The GIMLET, on the other hand, includes a lot of criteria that certainly contribute to a good RPG, but which are not exactly core to one, either. That has resulted in some interesting ratings oddballs like Challenge of the Five Realms, which got a Recommended-level rating on the basis of Game World, NPCs, Quests, and Gameplay (nonlinearity) despite having virtually no character development, weak combat, a shallow equipment list, and an irrelevant combat.

This got me thinking. What I'm interested in is not a rating system like the GIMLET nor a set of filtering criteria, although a good analytical framework can inform the creation of such systems. Instead, I want a way to describe the basic structure of a recognizable CRPG – the mechanics and qualities that form the bones of a classic entry in the genre. In order to do this, I went back to the origins of the computer RPG, less than a year after Dungeons & Dragons hit the scene. These games were actually a lot closer to D&D than you might think – tabletop roleplaying and computer RPGs developed in their own directions over the years in ways that favored their strengths. But the D&D that came from Gary Gygax's table and the early PLATO RPGs had the same structure:

  • You, the player, directly control a character in the game world.
  • Through the character, you explore a dungeon.
  • Through the character, you encounter monsters, traps, and other dangers, and  you overcome them with the character's abilities and equipment.
  • By exploring and overcoming difficulties, your character collects treasure and equipment.
  • By exploring and overcoming difficulties, your character advances in ability.
  • Your increasingly powerful character continues to explore more difficult dungeons and overcome more difficult obstacles until they die, retire, or accomplish some goal.
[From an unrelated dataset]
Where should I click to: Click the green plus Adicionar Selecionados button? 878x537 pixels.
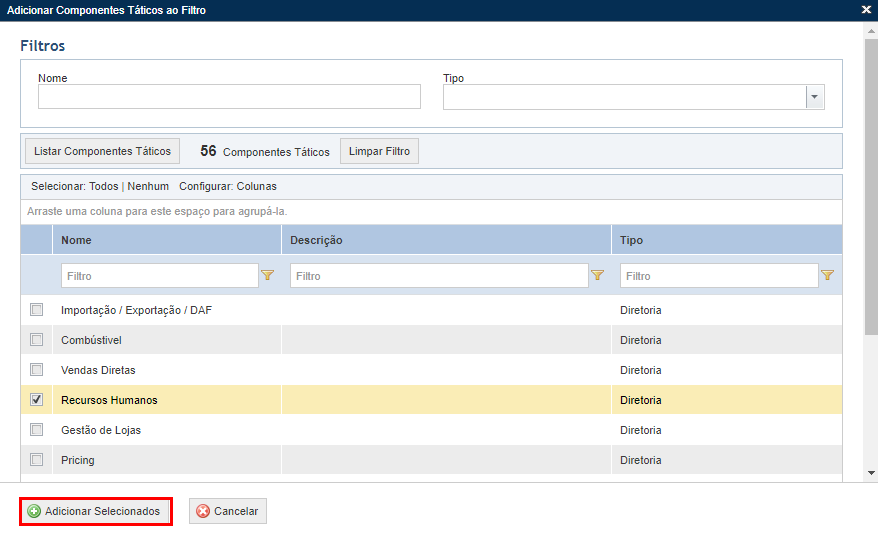[x=96, y=511]
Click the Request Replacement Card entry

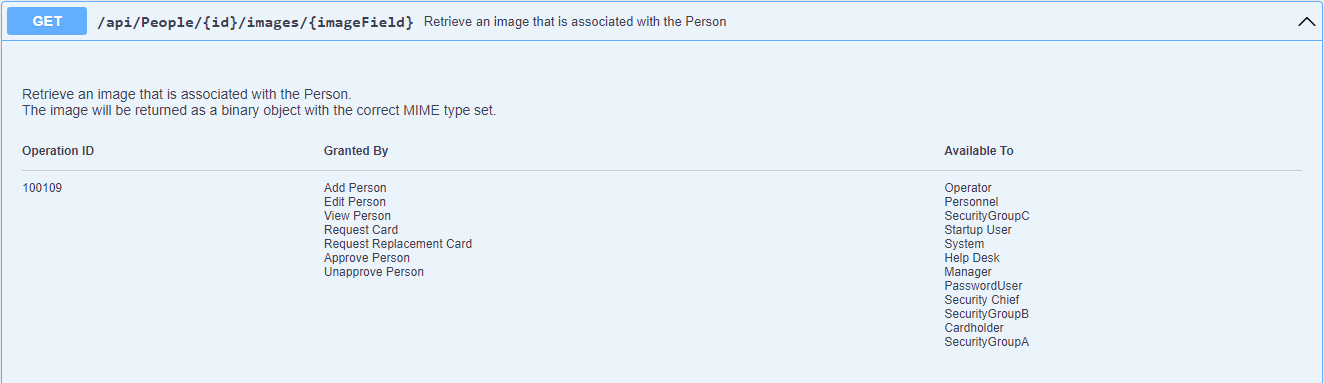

This is the "dungeon crawl" or "old-school RPG" structure. It's worth noting what's not here. There are no NPCs with their own thoughts, hopes, and dreams (other than to kill the PC). There is no dialogue other than maybe "die!" and "arrgh!". There is no overarching narrative, no intrigue, no worldbuilding. There's no macro or micro simulation. There were no difficult decisions to be made which made you think about your ethical philosophy.

Now, to be clear, all of this stuff did and does actually happen at D&D tabletops. But it wasn't the core structure, the nuts and bolts of what went on. Later tabletop systems have made narrative core to the mechanics, and later CRPGs have done the same. But their shared ancestry is rooted in that very simple cycle – explore, slay, loot, promote.
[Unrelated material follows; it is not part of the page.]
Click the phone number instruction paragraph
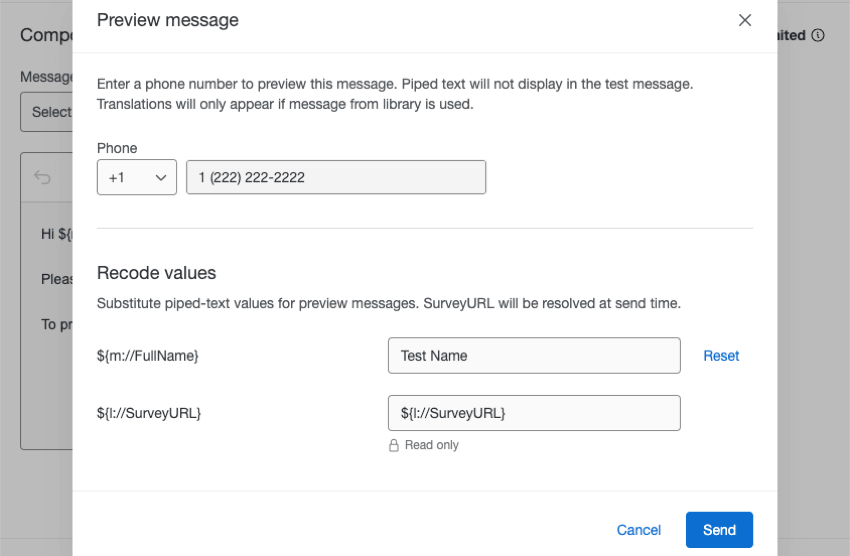tap(395, 93)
This is intentionally simplistic, and there's a lot of ways to construe those four verbs more or less literally. But I think the following are uncontroversially true:

  • A game where you control one or more discrete characters is more RPG-like than a game where you control an army or a nation.
  • A game where you choose where your character goes next is more RPG-like than a game where your destination is predetermined.
  • A game where you use your character's skills and equipment to overcome challenges is more RPG-like than a game where the player's skills are used instead.
  • A game where you are materially (i.e. with gold, treasure, equipment, etc.) rewarded for overcoming challenges is more RPG-like than a game where you are not materially rewarded for overcoming challenges.
  • A game where overcoming challenges allows you to permanently enhance your character's abilities is more RPG-like than a game where your character's abilities remain static.

I argue that a game will feel like an RPG if it sufficiently fits all of the above criteria. A game that is substantially lacking in one or more of the criteria may feel like a "RPG hybrid" or like it has "RPG elements". A game that lacks most of the criteria will not feel like an RPG at all.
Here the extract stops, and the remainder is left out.